The three awards selected are:

Phase 1 first-in-human clinical trial with a therapeutic ALK vaccine in patients with ALK+ NSCLC: Mark Awad, MD, PhD, Dana-Farber Cancer Institute
Overcoming bypass signaling to enhance clinical responses in ALK-positive lung cancer: Ibiayi Dagogo-Jack, MD, Massachusetts General Hospital
Overcoming ALK resistance with covalent cysteine-reactive inhibitors: A. John Iafrate, MD, PhD, Massachusetts General Hospital
Two of the selected projects are clinical trials. The first is to test a therapeutic ALK vaccine and builds on Dr. Mark Awad’s 2018 grant aimed at understanding the antibody response against the ALK protein and to determine which parts of the ALK protein trigger an immune response. If successful, this would be the first vaccine for ALK-positive patients. The second clinical trial is to determine how to improve clinical response in ALK-positive patients by using combination therapies to combat acquired resistance to ALK tyrosine kinase inhibitors. The third translational research project is to determine a way to overcome resistance to ALK medications using a novel approach that targets the ALK protein for degradation.

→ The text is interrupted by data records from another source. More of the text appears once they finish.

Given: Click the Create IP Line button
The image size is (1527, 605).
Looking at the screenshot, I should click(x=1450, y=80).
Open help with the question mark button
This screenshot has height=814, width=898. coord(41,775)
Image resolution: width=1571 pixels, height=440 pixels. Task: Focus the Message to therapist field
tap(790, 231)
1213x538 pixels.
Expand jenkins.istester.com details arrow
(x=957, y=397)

"We are thrilled to be driving the grant selection and award process, and to fund such cutting-edge research that we hope will lead to new treatment options that can help fulfill the mission of ALK Positive to improve the life expectancy and quality of life of patients with ALK-positive cancer worldwide. These three projects, including the first-ever lung cancer clinical trials funded by a patient-driven organization, represent the direction in which we want to go. Our ALK Positive ‘family’ raised the $1.6M to fund this research that will impact the lives of patients worldwide," explains Colin Barton, Chair of the ALK Positive Medical Committee. "LUNGevity has an exceptional reputation and is a major private funder of lung cancer research in the U.S. We are excited to partner with them on these important projects."

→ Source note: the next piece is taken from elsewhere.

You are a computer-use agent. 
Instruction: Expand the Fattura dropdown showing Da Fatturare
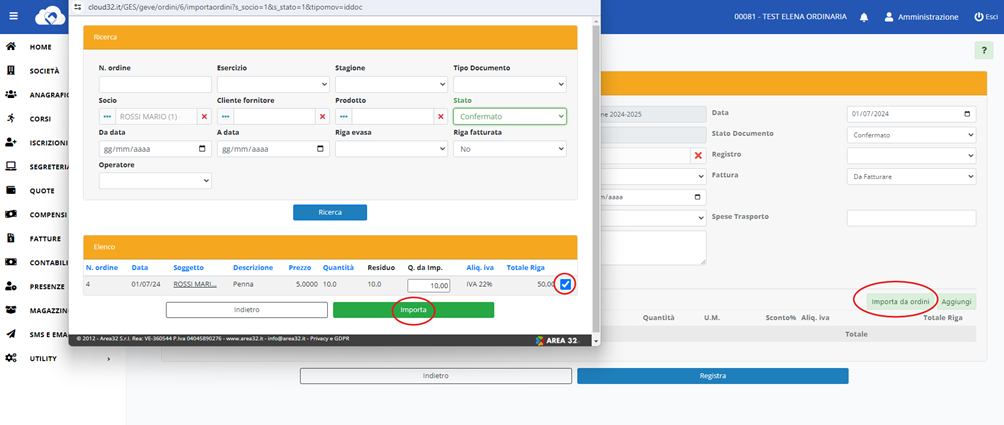(910, 176)
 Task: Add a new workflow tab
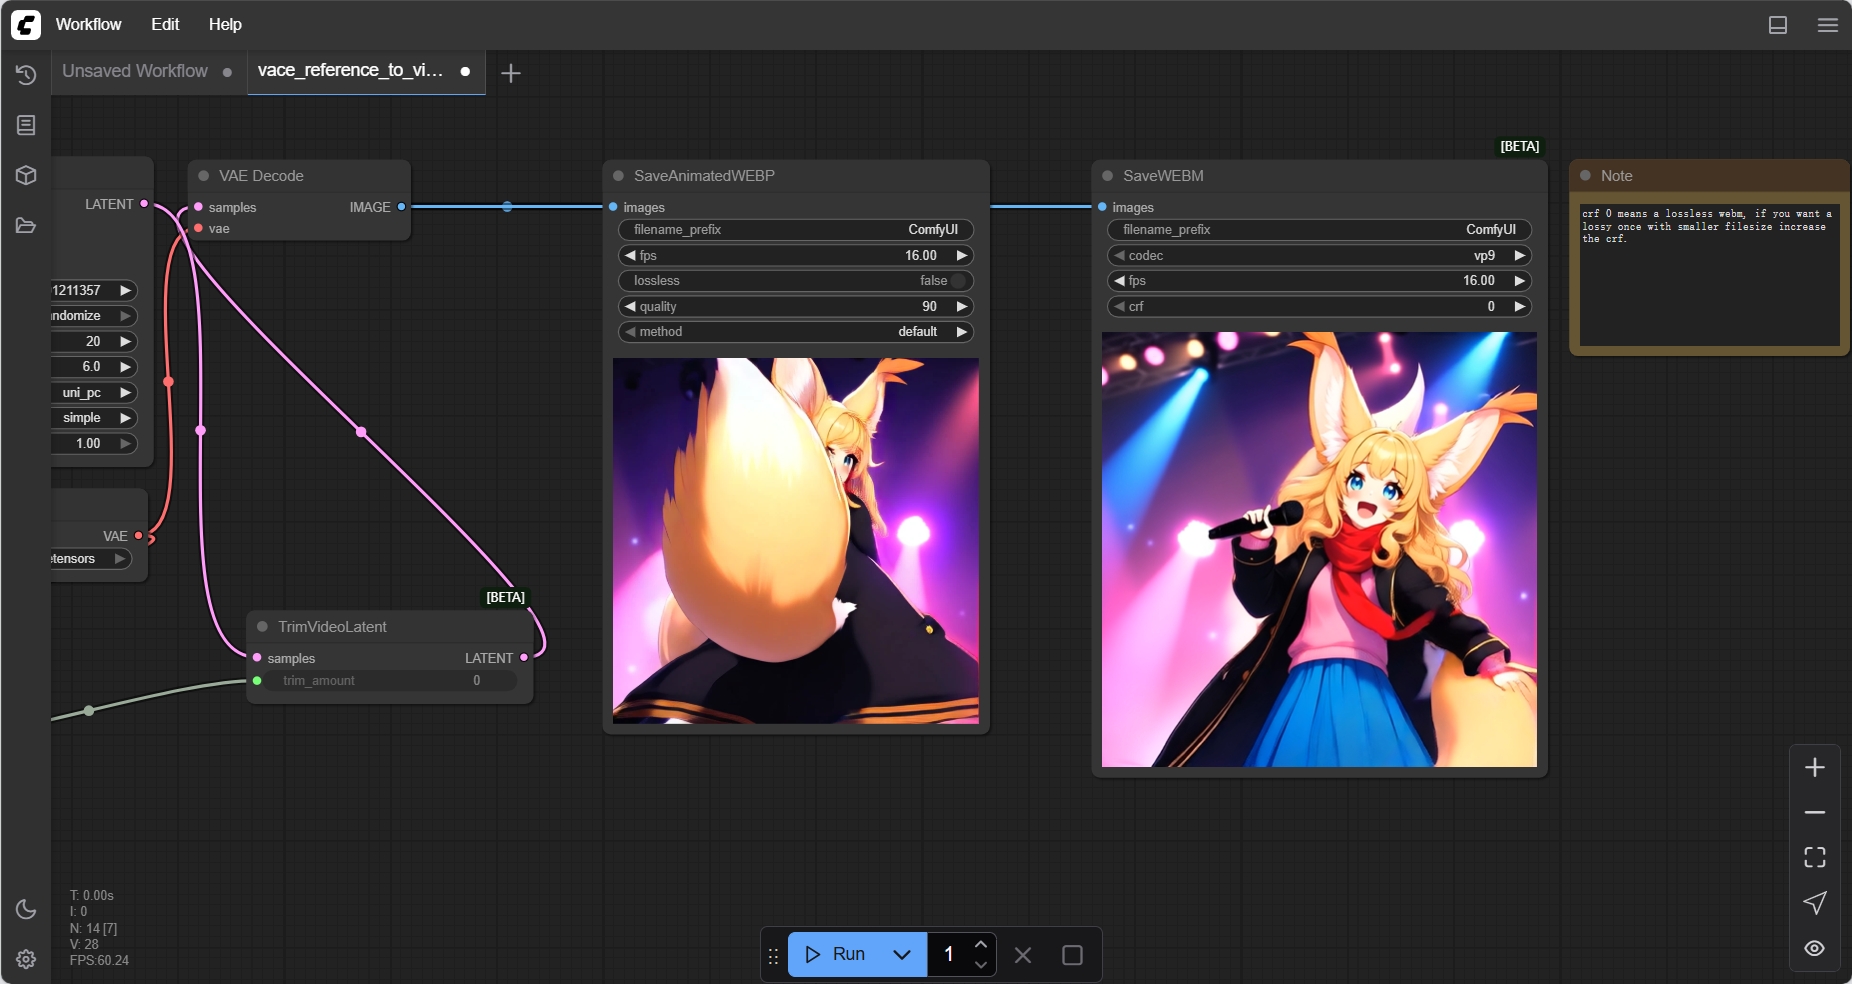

"LUNGevity is proud to be partnering with ALK Positive to identify and drive research projects that have the potential to quickly improve outcomes for ALK-positive patients," says Upal Basu Roy, Vice President of Research at LUNGevity Foundation. "We’re excited that these projects combine the patient voice with the scientific rigor demanded of such critical research, and we are hopeful that they will lead to saved lives."